You might have said at least a hundred things
By varying the tone. . .like this, suppose,. . .
Aggressive: 'Sir, if I had such a nose
I'd amputate it!' Friendly: 'When you sup
It must annoy you, dipping in your cup;
You need a drinking-bowl of special shape!'
Descriptive: ''Tis a rock!. . .a peak!. . .a cape!
--A cape, forsooth! 'Tis a peninsular!'
Curious: 'How serves that oblong capsular?
For scissor-sheath? Or pot to hold your ink?'
Gracious: 'You love the little birds, I think?

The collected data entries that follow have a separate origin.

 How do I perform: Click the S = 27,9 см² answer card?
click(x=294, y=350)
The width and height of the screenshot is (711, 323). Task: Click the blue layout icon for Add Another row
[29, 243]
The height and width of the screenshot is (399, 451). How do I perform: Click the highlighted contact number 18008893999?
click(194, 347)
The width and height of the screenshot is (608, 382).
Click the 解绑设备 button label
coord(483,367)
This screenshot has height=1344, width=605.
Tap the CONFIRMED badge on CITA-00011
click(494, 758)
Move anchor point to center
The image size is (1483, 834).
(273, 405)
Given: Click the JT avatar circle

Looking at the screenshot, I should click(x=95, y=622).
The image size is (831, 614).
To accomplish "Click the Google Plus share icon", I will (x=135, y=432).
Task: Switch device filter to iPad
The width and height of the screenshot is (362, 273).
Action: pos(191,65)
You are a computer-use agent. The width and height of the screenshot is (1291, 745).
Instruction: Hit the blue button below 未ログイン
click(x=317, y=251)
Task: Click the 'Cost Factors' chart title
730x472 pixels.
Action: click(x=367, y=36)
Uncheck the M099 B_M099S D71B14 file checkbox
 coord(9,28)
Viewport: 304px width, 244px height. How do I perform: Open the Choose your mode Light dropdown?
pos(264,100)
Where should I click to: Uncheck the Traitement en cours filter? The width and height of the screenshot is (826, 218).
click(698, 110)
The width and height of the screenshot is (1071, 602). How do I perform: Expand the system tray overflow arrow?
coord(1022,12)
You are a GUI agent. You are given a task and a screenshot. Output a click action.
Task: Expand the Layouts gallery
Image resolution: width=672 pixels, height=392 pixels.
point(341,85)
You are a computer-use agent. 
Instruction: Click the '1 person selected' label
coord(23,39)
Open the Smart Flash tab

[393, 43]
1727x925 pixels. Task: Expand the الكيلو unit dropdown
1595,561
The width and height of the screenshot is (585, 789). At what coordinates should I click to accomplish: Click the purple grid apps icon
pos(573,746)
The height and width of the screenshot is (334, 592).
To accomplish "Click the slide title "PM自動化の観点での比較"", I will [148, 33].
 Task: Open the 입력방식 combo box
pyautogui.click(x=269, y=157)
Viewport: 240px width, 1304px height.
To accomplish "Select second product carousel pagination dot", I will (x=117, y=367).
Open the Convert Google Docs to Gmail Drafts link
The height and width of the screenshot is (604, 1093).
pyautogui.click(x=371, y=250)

I see you've managed with a fond research
To find their tiny claws a roomy perch!'
Truculent: 'When you smoke your pipe. . .suppose
That the tobacco-smoke spouts from your nose--
Do not the neighbors, as the fumes rise higher,
Cry terror-struck: "The chimney is afire"?'
Considerate: 'Take care,. . .your head bowed low
By such a weight. . .lest head o'er heels you go!'
Tender: 'Pray get a small umbrella made,
Lest its bright color in the sun should fade!'
Pedantic: 'That beast Aristophanes
Names Hippocamelelephantoles
Must have possessed just such a solid lump
Of flesh and bone, beneath his forehead's bump!'
Cavalier: 'The last fashion, friend, that hook?
To hang your hat on? 'Tis a useful crook!'
Emphatic: 'No wind, O majestic nose,
Can give THEE cold!--save when the mistral blows!'
Dramatic: 'When it bleeds, what a Red Sea!'
Admiring: 'Sign for a perfumery!'
Lyric: 'Is this a conch?. . .a Triton you?'
Simple: 'When is the monument on view?'
Rustic: 'That thing a nose? Marry-come-up!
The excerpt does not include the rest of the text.